C - La pace, la carità e la fede da parte di Dio Pa­dre e del Signore Gesù Cristo siano con tutti voi.

A - E con il tuo spirito.

PAROLE DI SALUTO E DI INTRODUZIONE DEL CELEBRANTE

Atto penitenziale

Atto penitenziale

C - Umili e pentiti come il pubblicano al tempio, accostiamoci al Dio giusto e santo, perché abbia misericordia di noi peccatori.

PAUSA DI SILENZIO PER L'ESAME DI COSCIENZA

C - Pietà di noi, Signore.

A - Contro di te abbiamo peccato.

C - Mostraci, Signore, la tua misericordia. A - E ~ad la tua salvezza.

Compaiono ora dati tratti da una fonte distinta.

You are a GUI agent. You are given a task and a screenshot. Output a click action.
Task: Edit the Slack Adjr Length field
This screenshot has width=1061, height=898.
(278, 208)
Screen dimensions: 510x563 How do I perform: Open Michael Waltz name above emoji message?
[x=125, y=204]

C - Dio onnipotente abbia misericordia di noi, per­doni i nostri peccati e ci conduca alla vita eterna. A - Amen.

C - Kyrie, eléison.      A - Kyrie, eléison.

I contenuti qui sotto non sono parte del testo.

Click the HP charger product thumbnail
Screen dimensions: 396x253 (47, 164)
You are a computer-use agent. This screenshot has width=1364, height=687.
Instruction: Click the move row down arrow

C - Christe, eléison.    A - Christe, eléison.

C - Kyrie, eléison.      A - Kyrie, eléison.

C - GLORIA A DIO NELL'ALTO DEI CIELI

A - e pace in terra agli uomini, amati dal Signo­re. Noi ti lodiamo, ti benediciamo, ti adoriamo, ti glorifichiamo, ti rendiamo grazie per la tua gloria immensa, Signore Dio, Re del cielo, Dio Padre onnipotente. Signore, Figlio unigenito, Gesù Cristo, Signore Dio, Agnello di Dio, Figlio del Padre, tu che togli i peccati del mondo, abbi pietà di noi; tu che togli i peccati del mondo, accogli la nostra supplica; tu che siedi alla de­stra del Padre, abbi pietà di noi. Perché tu solo il Santo, tu solo il Signore, tu solo l'Altissimo, Gesù Cristo, con lo Spirito Santo: nella gloria di Dio Padre.

Amen.

COLLETTA

 

 

C - Preghiamo.          (PAUSA DI PREGHIERA)

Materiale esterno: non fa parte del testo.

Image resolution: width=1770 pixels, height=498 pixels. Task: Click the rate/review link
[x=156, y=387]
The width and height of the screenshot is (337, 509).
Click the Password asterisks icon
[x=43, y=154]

Dio onnipotente ed eterno, donaci di orientare sempre a te la nostra volontà e di servirti con cuore sincero. Per il nostro Signore...        

A - Amen.

OPPURE.

O Dio della pace e del perdono, che hai inviato il tuo Figlio nel mondo per dare la sua vita in riscatto per tutti, concedi alla tua Chiesa di servire l'umanità intera a immagine di Cristo, servo e Signore. Egli è Dio e vive e regna con te, nell'unità dello Spirito Santo, per tutti i secoli dei secoli.     

A - Amen.

   

LITURGIA DELLA PAROLA

Quando offrirà sé stesso in sacrificio di riparazione, vedrà una discendenza.

Dal libro del profeta Isaia   (53,10-11)

Al Signore è piaciuto prostrarlo con dolori. Quando offrirà se stesso in sacrificio di riparazione, vedrà una discendenza, vivrà a lungo, si compirà per mezzo suo la volontà del Signore. Dopo il suo intimo tormento vedrà la luce e si sazierà della sua conoscenza; il giusto mio servo giustificherà molti, egli si addosserà le loro iniquità.

Parola di Dio.  A - Rendiamo grazie a Dio.

     

Salmo responsoriale Dal Salmo 32 (33)

 

Rit. - Donaci, Signore, il tuo amore: in te speriamo.

Retta è la parola del Signore e fedele ogni sua opera. Egli ama la giustizia e il diritto; dell'amore del Signore è piena la terra. Rit.

Ecco, l'occhio del Signore è su chi lo teme, su chi spera nel suo amore, per liberarlo dalla morte e nutrirlo in tempo di fame. Rit.

L'anima nostra attende il Signore: egli è nostro aiuto e nostro scudo. Su di noi sia il tuo amore, Signore, come da te noi speriamo. Rit.

   

Accostiamoci con piena fiducia al trono della grazia.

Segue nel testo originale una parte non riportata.